Photoaffinity labelling of the ATP-binding site of the epidermal growth factor-dependent protein kinase

Abstract

Epidermal growth factor (EGF), after binding to its receptor, activates a tyrosine-specific protein kinase which phosphorylates several substrates, including the EGF receptor itself. The effects of a photoaffinity analog of ATP, arylazido-.beta.-alanyl-ATP, on the EGF-dependent protein kinase in A431 human [epidermoid] tumor cell plasma membrane vesicles was investigated. This analog was capable of inactivating the EGF-receptor kinase in a photodependent manner. Partial inactivation occurred at an analog concentration of 1 .mu.M and complete inactivation occurred at 10 .mu.M when a 2-min light exposure was used. Arylazido-.beta.-alanine at 100 .mu.M and ATP at 100 .mu.M were incapable of inactivating the enzyme with 2 min of light exposure.

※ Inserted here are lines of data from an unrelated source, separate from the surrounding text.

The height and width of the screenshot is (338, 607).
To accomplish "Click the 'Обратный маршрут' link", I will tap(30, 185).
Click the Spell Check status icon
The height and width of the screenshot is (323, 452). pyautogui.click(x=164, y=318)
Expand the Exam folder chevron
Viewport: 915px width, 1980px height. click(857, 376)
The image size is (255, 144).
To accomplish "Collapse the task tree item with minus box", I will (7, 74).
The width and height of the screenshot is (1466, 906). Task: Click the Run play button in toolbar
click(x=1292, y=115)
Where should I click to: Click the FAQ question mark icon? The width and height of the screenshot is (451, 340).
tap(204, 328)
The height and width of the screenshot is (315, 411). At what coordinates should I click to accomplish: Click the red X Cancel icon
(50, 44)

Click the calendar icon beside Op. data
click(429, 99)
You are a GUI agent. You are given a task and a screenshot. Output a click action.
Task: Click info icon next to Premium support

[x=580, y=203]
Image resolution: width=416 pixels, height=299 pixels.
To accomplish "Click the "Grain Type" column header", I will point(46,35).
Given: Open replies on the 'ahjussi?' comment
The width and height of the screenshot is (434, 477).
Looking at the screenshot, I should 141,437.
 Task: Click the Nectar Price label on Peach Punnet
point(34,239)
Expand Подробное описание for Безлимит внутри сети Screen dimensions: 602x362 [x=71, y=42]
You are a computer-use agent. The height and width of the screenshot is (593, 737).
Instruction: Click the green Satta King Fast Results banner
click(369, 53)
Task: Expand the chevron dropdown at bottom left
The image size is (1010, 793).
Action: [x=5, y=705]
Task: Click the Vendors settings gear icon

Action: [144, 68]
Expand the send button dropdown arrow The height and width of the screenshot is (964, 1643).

The photodependent inactivation of the enzyme by the analog could be partially blocked by 20 mM-ATP and more effectively blocked by either 20 mM-adenosine 5''-[.beta..gamma.-imido]triphosphate or 20 mM-guanosine 5''-[.beta..gamma.-imido]triphosphate, indicating nucleotide-binding site specificity. Arylazido-.beta.-alanyl-[.alpha.-32P]ATP was capable of labeling membrane proteins in a photodependent manner. Numerous proteins were labeled, the most prominent of which ran with an apparent MW of 53,000 on polyacrylamide-gel electrophoresis. A band of minor intensity was seen of MW corresponding to the EGF receptor (170,000). Immunoprecipitation of affinity-labeled and solubilized membranes with an anti-(EGF receptor) monoclonal antibody demonstrated that the MW 170,000 receptor protein was photoaffinity labeled by the analog. The MW 53,000 peptide was not specifically bound by the anti-receptor antibody. The affinity labeling of the receptor was not enhanced by EGF, suggesting that EGF stimulation of the kinase activity does not result from changes in the affinity of the kinase for ATP. Arylazido-.beta.-alanyl-ATP evidently interacts with the ATP-binding site of the EGF-receptor kinase with apparent high affinity. This analog is an effective photoaffinity label for the kinase. The EGF receptor, identified by using monoclonal antibodies evidently contains an ATP-binding site, providing further confirmation that the EGF receptor and EGF-dependent protein kinase are domains of the MW 170,000 protein.